The hull crumbling as it is not now that strength which in old days moved Earth and Heaven and held them on Orion’s shoulder, stronger than Atlas, but all we need now is to maintain momentum.  Into the sun the south the north, at last the birds have flown, riding the wind on out to the sea.  Life is so long, farewell.  Time to die.

“You’re ready,” Gaeta says with certainty.  He and Dee stand up and head towards their stations.

Dee pauses.  “Are you sure It sent us here for him?”

“What do you mean?  There’s nobody else here.”

“Well, I suppose,” Dee says measuredly, “but don’t you feel that, in talking to him, we-”

“Sirs, it’s almost time,” says an ensign as the proximity alarm’s beeping picks up speed.

Dee and Gaeta pick up the pace and slide into their old stations.  They look so at home there.  It really is as if they’ve never left.

There is no commander on deck, but those that are there still function like a well-oiled machine, Gaeta and Dee yelling out final instructions from their posts in that foreign language of bridge crew that Sam hadn’t had the time to decipher.

But there’s one thing he understands perfectly: Dee calls, “Come home.”

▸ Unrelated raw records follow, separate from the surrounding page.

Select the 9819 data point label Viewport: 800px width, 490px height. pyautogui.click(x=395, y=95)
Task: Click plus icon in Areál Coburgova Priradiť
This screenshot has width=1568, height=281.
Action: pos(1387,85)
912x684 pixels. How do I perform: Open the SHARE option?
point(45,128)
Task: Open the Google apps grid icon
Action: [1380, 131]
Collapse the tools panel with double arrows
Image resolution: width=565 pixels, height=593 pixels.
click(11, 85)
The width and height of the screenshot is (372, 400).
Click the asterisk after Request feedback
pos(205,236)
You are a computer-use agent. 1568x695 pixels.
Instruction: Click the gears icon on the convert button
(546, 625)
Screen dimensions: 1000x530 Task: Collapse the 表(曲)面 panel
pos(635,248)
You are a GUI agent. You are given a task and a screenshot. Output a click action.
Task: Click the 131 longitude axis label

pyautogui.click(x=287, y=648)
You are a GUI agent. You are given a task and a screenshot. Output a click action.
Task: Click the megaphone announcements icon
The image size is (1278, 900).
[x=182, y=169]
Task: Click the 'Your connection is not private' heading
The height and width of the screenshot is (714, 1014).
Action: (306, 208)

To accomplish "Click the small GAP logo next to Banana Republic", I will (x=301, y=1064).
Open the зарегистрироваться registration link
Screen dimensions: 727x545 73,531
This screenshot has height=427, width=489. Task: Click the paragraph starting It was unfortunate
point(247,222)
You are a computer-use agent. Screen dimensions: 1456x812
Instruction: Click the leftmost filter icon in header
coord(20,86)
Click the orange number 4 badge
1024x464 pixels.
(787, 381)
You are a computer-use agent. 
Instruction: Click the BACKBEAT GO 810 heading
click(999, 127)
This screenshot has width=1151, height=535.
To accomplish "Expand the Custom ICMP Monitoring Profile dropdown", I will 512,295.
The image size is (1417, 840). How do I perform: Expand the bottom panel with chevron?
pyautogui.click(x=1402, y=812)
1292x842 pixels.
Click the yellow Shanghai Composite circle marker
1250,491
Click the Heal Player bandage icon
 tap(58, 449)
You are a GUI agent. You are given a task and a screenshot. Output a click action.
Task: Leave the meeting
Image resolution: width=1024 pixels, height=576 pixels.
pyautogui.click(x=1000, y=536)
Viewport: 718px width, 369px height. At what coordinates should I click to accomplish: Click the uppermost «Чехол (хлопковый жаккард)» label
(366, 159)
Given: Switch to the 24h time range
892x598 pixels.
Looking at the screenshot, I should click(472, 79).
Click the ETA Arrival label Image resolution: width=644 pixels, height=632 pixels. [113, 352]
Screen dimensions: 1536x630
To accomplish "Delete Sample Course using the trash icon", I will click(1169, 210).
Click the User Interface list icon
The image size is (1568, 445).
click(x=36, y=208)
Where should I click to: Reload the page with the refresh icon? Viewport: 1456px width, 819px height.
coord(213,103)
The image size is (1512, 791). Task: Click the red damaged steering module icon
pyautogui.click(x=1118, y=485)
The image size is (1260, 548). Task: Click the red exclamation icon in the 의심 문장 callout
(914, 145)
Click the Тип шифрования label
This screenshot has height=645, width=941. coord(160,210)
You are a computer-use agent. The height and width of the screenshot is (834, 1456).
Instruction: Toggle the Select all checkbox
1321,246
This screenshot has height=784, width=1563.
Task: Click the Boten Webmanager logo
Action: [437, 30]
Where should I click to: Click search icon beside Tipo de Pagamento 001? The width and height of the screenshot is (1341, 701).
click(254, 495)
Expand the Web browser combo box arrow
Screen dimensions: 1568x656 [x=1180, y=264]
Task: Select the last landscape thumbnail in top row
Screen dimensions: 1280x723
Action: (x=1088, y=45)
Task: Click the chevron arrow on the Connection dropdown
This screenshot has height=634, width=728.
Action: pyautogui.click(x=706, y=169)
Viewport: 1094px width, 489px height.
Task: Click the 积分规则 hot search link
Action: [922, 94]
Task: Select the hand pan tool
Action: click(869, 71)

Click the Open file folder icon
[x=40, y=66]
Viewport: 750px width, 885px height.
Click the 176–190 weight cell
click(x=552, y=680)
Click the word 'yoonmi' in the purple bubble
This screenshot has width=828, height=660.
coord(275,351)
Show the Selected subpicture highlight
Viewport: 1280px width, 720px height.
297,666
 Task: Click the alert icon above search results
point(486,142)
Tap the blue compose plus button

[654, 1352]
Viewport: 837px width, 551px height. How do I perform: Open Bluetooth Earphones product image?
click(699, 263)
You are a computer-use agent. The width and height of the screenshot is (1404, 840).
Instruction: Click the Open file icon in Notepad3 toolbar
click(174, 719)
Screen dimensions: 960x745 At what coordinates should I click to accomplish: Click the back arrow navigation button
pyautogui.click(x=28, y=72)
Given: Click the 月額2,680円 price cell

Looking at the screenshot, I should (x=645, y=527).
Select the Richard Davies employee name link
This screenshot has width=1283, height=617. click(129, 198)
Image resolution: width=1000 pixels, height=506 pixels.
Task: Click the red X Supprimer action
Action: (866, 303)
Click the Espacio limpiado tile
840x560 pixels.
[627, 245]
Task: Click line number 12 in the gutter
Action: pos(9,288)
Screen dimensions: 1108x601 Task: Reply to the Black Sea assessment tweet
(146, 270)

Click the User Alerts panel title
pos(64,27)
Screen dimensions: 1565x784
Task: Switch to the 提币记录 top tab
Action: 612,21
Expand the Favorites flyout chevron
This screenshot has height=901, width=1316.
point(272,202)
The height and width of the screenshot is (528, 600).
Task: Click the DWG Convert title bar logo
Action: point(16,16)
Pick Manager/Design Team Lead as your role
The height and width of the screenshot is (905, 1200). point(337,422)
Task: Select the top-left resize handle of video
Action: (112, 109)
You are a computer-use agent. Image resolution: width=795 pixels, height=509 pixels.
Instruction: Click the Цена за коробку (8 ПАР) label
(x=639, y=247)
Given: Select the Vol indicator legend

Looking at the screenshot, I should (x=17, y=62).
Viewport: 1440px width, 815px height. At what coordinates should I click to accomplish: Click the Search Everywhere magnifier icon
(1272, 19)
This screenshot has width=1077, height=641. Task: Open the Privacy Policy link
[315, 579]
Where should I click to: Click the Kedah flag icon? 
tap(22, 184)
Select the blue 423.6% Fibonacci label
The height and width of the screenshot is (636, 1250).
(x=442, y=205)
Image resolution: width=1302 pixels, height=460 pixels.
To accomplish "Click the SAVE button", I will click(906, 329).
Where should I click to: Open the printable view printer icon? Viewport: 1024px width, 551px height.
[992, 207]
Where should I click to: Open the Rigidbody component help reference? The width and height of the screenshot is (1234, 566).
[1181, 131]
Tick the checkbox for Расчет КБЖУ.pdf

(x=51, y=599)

As he feels the hull crackling, melting, disintegrating away in light, Sam reaches out one last time.  He is surprised to find that Galactica-he-is not empty at all.  Cally and Laird and Jammer are on the flight deck, prepping a Raptor for Racetrack and Skulls, who almost glide down the stairs from the catwalk to the deck, laughing at each other the whole way.  Jean and Narcho are in the pilot ready-room, getting ready for Jean to try the Viper simulator for the first time.  A Six fixes a busted scrubber in a corridor; Erin Matthias chews out two green marines near a small arms locker; Kat delivers a solid left upper-cut to a punching bag in the gym; and Kara-even Kara is there, everywhere and nowhere at once.  So much life, he thinks.

“See you on the other side.”

There is sunlight on his upturned face, and a cool breeze across the waters.  The shore is fast approaching.